■ **Pixel coordinate grounding data**:
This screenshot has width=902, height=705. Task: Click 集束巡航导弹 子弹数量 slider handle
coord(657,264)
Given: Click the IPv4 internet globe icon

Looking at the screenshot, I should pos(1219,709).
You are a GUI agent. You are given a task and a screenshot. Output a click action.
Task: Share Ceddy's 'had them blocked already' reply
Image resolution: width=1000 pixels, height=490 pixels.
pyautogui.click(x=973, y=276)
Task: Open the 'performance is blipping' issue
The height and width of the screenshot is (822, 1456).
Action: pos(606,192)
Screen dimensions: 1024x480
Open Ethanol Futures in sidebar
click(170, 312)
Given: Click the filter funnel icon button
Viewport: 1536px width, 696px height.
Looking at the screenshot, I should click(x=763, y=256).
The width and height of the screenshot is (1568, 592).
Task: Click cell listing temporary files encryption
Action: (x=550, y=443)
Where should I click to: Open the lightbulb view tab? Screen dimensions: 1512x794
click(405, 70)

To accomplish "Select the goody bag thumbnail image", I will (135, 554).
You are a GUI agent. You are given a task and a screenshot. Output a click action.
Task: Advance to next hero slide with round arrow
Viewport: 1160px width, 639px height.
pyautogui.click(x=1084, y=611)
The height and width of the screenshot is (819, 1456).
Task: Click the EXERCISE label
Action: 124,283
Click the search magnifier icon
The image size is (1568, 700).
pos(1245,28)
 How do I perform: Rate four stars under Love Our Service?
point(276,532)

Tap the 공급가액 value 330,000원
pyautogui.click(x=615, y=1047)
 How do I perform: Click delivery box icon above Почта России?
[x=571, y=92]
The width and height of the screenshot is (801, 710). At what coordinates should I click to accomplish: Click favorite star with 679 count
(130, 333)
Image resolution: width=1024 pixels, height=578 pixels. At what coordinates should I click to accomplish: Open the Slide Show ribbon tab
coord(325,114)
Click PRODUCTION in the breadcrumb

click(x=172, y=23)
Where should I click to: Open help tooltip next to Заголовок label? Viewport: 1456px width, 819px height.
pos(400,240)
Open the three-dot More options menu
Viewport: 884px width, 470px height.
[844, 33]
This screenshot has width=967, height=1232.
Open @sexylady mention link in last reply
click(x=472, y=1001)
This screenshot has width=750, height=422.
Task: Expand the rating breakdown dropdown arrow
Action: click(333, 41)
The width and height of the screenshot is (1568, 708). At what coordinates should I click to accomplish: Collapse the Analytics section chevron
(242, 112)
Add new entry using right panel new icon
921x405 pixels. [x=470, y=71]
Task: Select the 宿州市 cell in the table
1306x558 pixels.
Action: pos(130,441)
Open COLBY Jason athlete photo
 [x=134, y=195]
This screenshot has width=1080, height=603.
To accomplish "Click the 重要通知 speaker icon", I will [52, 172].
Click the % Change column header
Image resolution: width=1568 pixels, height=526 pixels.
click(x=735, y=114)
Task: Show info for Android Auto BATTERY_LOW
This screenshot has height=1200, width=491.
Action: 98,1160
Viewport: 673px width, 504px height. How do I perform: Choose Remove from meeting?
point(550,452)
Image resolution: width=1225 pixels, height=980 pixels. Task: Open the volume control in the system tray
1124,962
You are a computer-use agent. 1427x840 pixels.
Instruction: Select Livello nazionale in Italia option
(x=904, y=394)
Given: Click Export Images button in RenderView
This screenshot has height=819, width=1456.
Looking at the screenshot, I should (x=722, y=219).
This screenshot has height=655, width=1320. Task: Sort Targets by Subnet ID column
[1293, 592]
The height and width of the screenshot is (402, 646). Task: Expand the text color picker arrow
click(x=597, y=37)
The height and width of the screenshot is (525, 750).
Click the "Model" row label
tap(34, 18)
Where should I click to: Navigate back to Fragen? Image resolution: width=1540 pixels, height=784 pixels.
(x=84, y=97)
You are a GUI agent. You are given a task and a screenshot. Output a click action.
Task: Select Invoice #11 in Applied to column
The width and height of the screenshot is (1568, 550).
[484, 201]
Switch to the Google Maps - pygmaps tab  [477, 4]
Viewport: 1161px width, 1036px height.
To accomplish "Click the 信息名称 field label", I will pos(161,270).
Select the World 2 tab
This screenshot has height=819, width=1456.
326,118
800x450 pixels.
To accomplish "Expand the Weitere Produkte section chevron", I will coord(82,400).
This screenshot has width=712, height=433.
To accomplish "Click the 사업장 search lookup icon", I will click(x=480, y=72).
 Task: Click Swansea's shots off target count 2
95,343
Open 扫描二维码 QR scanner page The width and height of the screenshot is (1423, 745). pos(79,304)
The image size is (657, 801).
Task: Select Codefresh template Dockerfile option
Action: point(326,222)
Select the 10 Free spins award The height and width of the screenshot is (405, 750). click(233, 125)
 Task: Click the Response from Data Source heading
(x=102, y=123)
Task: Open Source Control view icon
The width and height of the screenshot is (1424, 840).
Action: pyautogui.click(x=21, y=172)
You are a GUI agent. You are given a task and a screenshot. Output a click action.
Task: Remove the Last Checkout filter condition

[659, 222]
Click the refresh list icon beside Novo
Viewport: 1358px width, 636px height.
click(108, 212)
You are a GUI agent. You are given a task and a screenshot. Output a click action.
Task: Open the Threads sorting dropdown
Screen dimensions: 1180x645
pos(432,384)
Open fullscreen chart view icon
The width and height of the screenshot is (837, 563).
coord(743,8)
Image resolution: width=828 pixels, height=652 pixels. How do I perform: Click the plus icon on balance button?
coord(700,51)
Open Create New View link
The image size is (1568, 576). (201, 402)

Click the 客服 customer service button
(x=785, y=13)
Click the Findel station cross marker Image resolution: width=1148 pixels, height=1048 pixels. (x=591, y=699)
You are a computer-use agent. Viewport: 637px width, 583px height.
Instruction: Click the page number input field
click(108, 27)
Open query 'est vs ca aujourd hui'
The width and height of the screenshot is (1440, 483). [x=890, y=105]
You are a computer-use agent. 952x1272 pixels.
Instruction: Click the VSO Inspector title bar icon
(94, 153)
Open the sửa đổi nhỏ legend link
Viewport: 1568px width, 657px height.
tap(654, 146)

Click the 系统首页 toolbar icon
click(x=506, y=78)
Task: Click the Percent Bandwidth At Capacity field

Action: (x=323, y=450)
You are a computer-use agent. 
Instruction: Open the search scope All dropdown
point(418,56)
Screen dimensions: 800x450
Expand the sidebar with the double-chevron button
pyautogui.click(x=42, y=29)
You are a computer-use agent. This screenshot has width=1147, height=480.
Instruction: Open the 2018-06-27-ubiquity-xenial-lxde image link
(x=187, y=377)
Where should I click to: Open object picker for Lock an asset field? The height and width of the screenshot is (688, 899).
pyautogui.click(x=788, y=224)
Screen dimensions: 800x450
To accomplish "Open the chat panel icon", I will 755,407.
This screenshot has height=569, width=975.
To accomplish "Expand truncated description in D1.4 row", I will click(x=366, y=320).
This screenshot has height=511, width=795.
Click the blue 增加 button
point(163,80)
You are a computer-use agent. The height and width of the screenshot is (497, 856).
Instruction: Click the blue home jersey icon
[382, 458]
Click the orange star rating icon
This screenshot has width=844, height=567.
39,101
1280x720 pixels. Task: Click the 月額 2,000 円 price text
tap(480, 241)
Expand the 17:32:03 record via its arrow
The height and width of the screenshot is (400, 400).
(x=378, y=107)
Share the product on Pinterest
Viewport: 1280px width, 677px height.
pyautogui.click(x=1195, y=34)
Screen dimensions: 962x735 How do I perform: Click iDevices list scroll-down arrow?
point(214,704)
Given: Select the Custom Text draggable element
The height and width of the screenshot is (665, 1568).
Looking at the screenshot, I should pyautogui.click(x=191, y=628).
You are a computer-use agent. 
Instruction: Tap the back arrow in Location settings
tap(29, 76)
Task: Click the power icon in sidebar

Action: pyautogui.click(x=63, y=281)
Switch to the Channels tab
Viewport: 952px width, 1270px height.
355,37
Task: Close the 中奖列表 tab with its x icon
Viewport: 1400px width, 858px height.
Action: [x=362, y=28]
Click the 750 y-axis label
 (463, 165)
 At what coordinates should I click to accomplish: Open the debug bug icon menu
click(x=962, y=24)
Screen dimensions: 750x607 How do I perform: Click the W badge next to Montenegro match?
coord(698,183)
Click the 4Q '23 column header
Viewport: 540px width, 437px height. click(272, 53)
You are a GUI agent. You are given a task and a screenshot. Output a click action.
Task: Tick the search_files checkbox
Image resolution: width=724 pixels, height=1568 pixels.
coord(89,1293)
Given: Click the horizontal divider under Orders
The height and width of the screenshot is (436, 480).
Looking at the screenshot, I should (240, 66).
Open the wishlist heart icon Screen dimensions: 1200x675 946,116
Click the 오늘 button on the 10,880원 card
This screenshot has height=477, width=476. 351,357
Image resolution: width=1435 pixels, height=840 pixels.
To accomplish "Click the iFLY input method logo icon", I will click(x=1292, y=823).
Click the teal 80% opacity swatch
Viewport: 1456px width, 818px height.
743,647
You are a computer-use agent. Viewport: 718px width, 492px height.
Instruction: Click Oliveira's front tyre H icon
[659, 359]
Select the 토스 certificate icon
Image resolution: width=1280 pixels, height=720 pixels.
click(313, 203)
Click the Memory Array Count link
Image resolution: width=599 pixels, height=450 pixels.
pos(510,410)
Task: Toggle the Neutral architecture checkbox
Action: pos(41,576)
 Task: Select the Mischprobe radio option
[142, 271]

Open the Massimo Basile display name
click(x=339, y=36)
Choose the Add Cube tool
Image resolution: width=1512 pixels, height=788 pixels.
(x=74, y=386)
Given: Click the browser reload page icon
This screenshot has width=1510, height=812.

■ **About this task**: Looking at the records above, return exactly the lines from the line with "The height and width of the screenshot is (822, 1456)." to the line with "Given: Click the filter funnel icon button", both ends included.

■ **Answer area**:
The height and width of the screenshot is (822, 1456).
Action: pos(606,192)
Screen dimensions: 1024x480
Open Ethanol Futures in sidebar
click(170, 312)
Given: Click the filter funnel icon button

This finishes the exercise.